Les données récentes montrent que, depuis 2014, le financement de la politique agricole varie énormément entre les pays. Par exemple, les investissements en agriculture en Chine ont augmenté de 40%, alors que ceux de l’Union européenne ont diminué de 19%. Une école de pensée argue que cette diminution est une erreur stratégique, créant ainsi une situation de vulnérabilité accrue pour les agriculteurs européens.
Les conséquences de la guerre agricole sur les agriculteurs
Genevard évoque également que la guerre agricole a des répercussions directes sur les agriculteurs, qui pourraient être amenés à prendre des risques sans précédent pour assurer notre approvisionnement alimentaire.

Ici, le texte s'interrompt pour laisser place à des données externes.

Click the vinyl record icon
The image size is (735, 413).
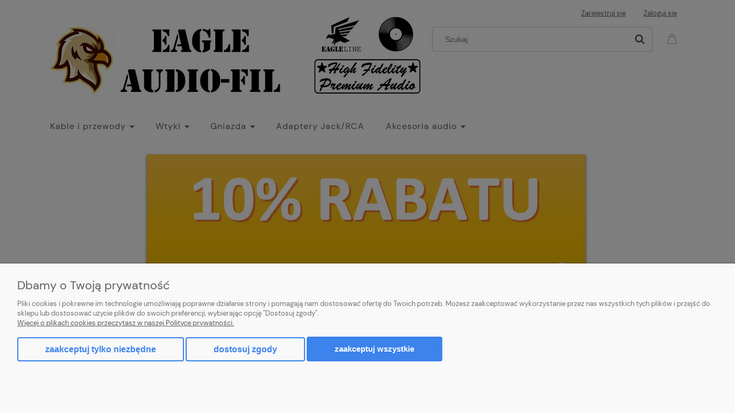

Au fur et à mesure que la balance commerciale devient déficitaire, les produits importés pourraient remplacer progressivement ceux produits localement, menaçant nos exploitations.
La transition démographique est également un enjeu majeur : un actif sur deux dans le secteur agricole prendra sa retraite dans la prochaine décennie. Cette réalité insuffisante en matière de relève pourrait transformer notre agriculture en un secteur moins durable. De plus, la volatilité des prix et les changements climatiques posent des défis supplémentaires en termes de maintien des rendements.
Appel à l’action pour un patriotisme alimentaire
La ministre appelle ainsi à un patriotisme alimentaire, plaidant pour une augmentation de la part que les Français consacrent à leur alimentation. Aujourd’hui, ce chiffre a chuté de 35% en 1960 à moins de 20%. Genevard souligne : « La guerre agricole menace chaque jour un peu plus et il est temps d’agir. »
Ce changement d’attitude, tout en encourageant la consommation locale, pourrait renforcer la souveraineté alimentaire française, tout en prévenant les défis à venir. Comme expliqué dans notre analyse de traitement de la narcolepsie, chaque action compte pour soutenir notre économie.
Une lutte contre la décroissance
Genevard met en garde contre la tentation de la décroissance et la perception que les difficultés économiques pourraient être une norme à accepter. Au contraire, elle encourage un « réveil » qui pourrait éviter d’anciens schémas et envisager un avenir plus durable pour l’agriculture française. Se préparer à ces défis demande une vision collective et un engagement à réformer notre système alimentaire.
Conclusion : Un avenir incertain
La ministre de l’Agriculture a observé que la situation actuelle des subventions européennes, en baisse, et l’augmentation des investissements étrangers dans l’agriculture doivent être des signaux d’alerte pour les Français. La guerre agricole est imminente et nécessite une action collective pour soutenir nos agriculteurs et conserver notre approvisionnement alimentaire. Le moment est donc venu de réfléchir aux moyens de construire une agriculture durable et résiliente.